Walid Ben Ghezala Chambre(s) Noire(S)

Décembre 2020 I Janvier 2021 La Boîte I Un lieu d’art contemporain

Like a final gesture, the scene is always set in a time that is difficult to anticipate. It would be the time of a return, or of a slightly longer than usual halt, but one that nonetheless leaves the impression of an abolition of the day. At this point, Walid Ben Ghezala can’t rule out the possibility that a certain tiredness will take hold of him and that exhaustion will overtake his steps. What if an opening were to appear with nothing firm underfoot? For that to happen, he would have to withdraw from his availability what little there is still to take from it, and agree to photograph only at night sometimes.

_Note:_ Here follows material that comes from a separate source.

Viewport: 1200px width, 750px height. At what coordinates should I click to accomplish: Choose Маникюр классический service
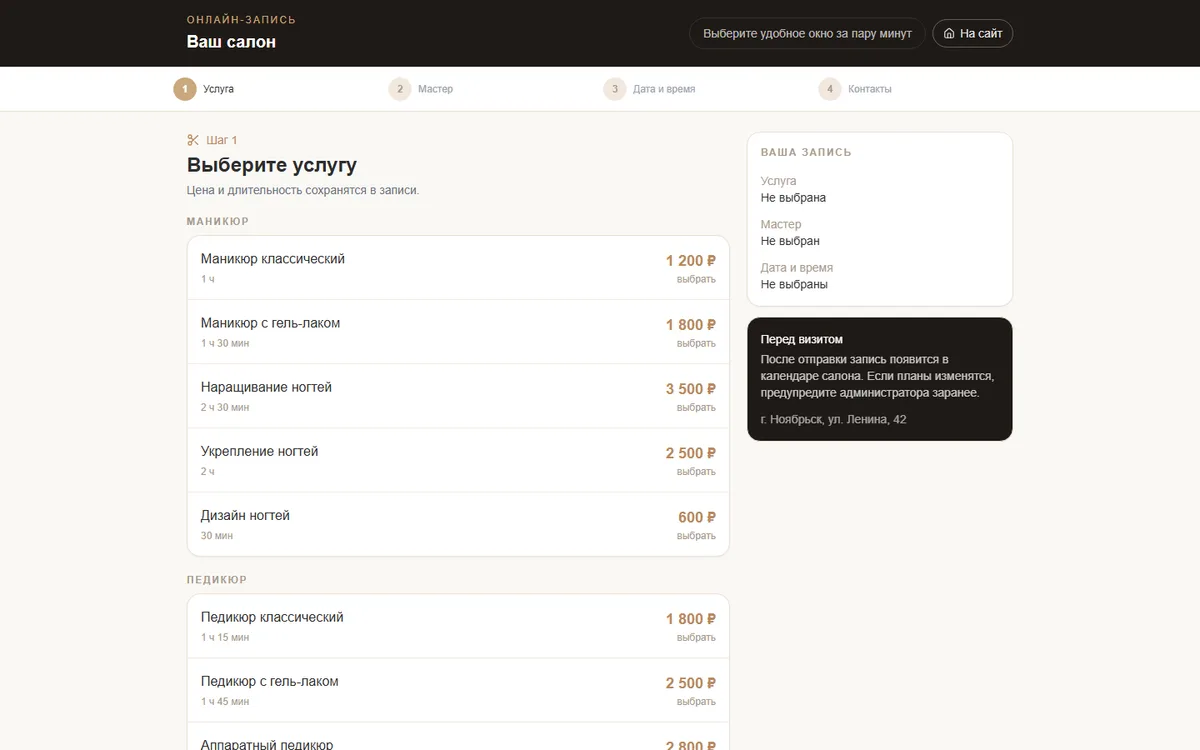458,268
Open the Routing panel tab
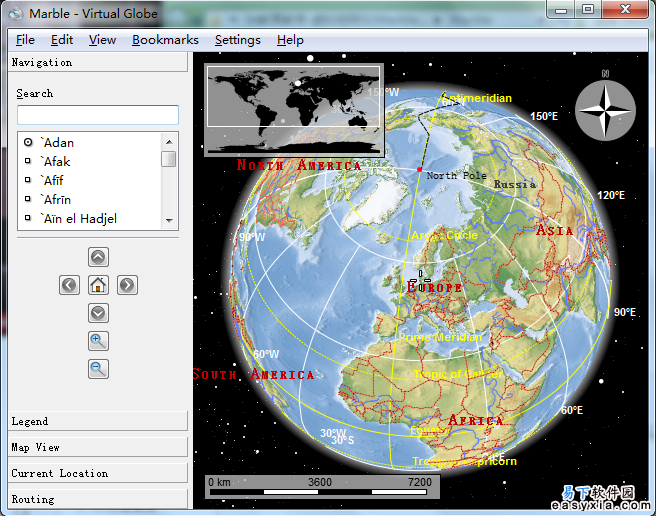This screenshot has width=656, height=516. tap(96, 499)
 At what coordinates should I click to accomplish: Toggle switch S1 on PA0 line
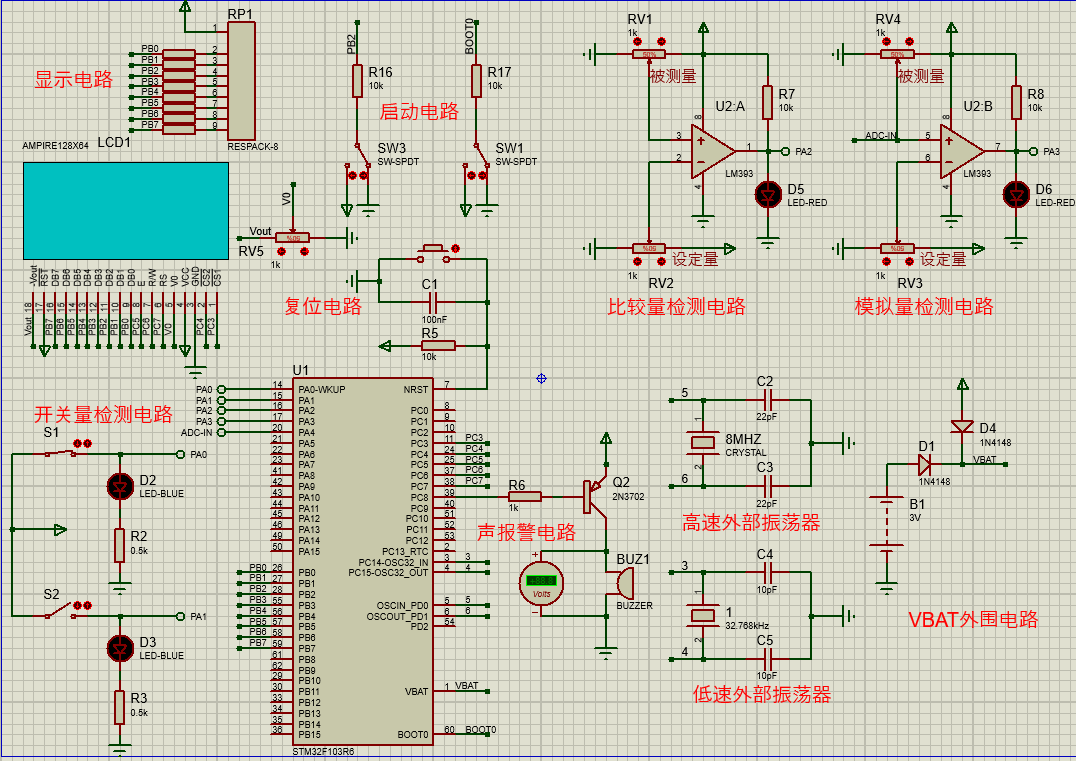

Alone among other solitudes, ghosts or flatmates, he finds himself between four walls for a few hours of nocturnal respite: a room, his own, neither too large nor too small, which he returns to with heavy steps, exhausted under the steamroller of work and days, barely standing or flattened under the blasé demands of routine. The photographs he takes are not, however, the kind you might see in young people looking for a room of their own. The only thing we can be fairly sure of is that Walid Ben Ghezala’s approach actually accomplishes something quite different from a tour of the house. Without any particular protocol, but not without constraints either, he proceeds by varying his system slightly. Under the mechanical eye of his film camera, he alternates between openness and half-tone, purity and failure, spontaneous or constructed shots, frontal or oblique, distant or close, depending on the circumstances. But here’s the thing: he’s no more a camera obscura observer than he is a snapshot taker of sensations, impressions and bits of necessarily subjective perceptions. His photographic practice works without worrying about decoying reality. But it is the other side of the coin that he brings to light. Of course, the eye, our own eye, is invited in, all the more so because each shot, long before it is taken and becomes an image, begins in its own way a possible narrative. But it is not in the marks of a passage or an occupation that it should be sought.
Looking at Ben Ghezala’s photographs, we are a long way from the disorder that runs through order; a long way even from the comfortable decor of a ‘home’. These images speak to us of a solitude that is coveted and kept at a distance. But if they seem to say many things, the narrative possibilities they offer promise nothing in advance. This is no doubt not because an articulated narrative would be too complicated, but because the cliché reinvents another way of grasping intimacy by its troubling side at the touch of a finger. It’s clear that Walid Ben Ghezala has made first-person photography his credo, but without the drama. In photography, as we know, it’s not so much the subject that counts as the way in which things are said, revealed or hidden. Here, the image is taken without necessarily having a story in sight; unless it is a fiction that has gone astray, if it were not to postpone the day of awakening from one night to the next. The arrangement, made up of jumps and nothings, was imposed after the fact. And if, in its discontinuity, it borrows from the diary, it is not so much because it adopts the form of the diary as because part of the orbiting of the images follows the continuity of a piece of writing while accepting improbable connections on either side of a breath. Between the recurrence of certain gestures or frames in so many open parentheses, and the way in which each of these images fits into its proper place, there is nothing to prevent the eye from gliding blindly along. It’s like a dark room, or almost. So let’s enter, in silence.